I love golf. Yes, I play - if you choose to call what I do on the course 'play' - but I also think golf is unique among spectator sports. How many other athletic events do you know of that allow spectators to literally walk within feet of their favorite stars? Yes, fans of all ages are welcome to pay the fare, walk the course, and literally listen to Tiger sweat as he smashes the ball farther than humanly possible.
And then it happens.
"You! Striped shirt. Out!"
Meanwhile, the remaining privileged are left wondering, "What did that moron do to rattle Tiger's cage?"
As it turns out, ed-tech, while hopefully not a spectator's sport, is actually exactly like golf. In our field, if we play our cards right from the outset, we're literally able to rub shoulders with many of the great ones - think: NECC and other conferences, EduBloggerCon, and even (at times) Twitter. I am extremely grateful for the many interactions I've been able to have with many I consider to be ed-tech stars.
It must be remembered, however, that there are definite lines that should not be crossed, behaviors that are not acceptable, and actions that will do little more than rattle the tiger's cage - even (and especially) in relation to our interactions with others - regardless of their apparent status on our personal Greatness Meter.
And Twitter is no exception.
I think that Jennifer Wagner's timely post about her Twitter confusion sums up the feelings of many of us out there. Twitter, while still in its infantile stages, can admittedly be a little confusing. At times one can feel so close to other network members - and yet betrayed (or fooled) by the shallowness of those minuscule 140 characters.

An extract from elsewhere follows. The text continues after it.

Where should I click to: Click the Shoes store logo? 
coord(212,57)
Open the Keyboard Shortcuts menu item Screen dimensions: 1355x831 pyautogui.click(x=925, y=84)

I guess I feel for David Jakes the most. His tweets have highlighted my Twitter experience and his notable recent drop-off has left me hungering for a plate of Pot Roast Nachos. So @djakes, if there's anything that I've ever said or done to offend you in our Twitterspondence, I apologize now. You're a definite ed-tech star in my book, one of the great thinkers of our time, and one of the few great ones that I know who has actually been willing to mingle with the minions (this list highlights a few others, some willing, some - probably understandably - not).
On behalf of the rest of the striped-shirted morons out there, however, I suppose I should equally remind all online participants of one important thing, burned into the brain of every public high school teacher: When everyone participates and everyone contributes, at times you're bound to have a few cage-rattling experiences. Consequently, here's my advice in dealing with inappropriate online interactions. Four easy steps, for what it's worth:
- Deal with the morons one at a time.
- Be swift and sharp in your punishment (The block feature in Twitter & Skype may prove effective).
- Follow all punishments with an increase in love - extremely important.
- And get back in the game - you're two strokes in the lead and it's still your turn.
- Please think before you act.
- Be considerate of others' space.
- And never forget that the person on the other end of that tweet is real.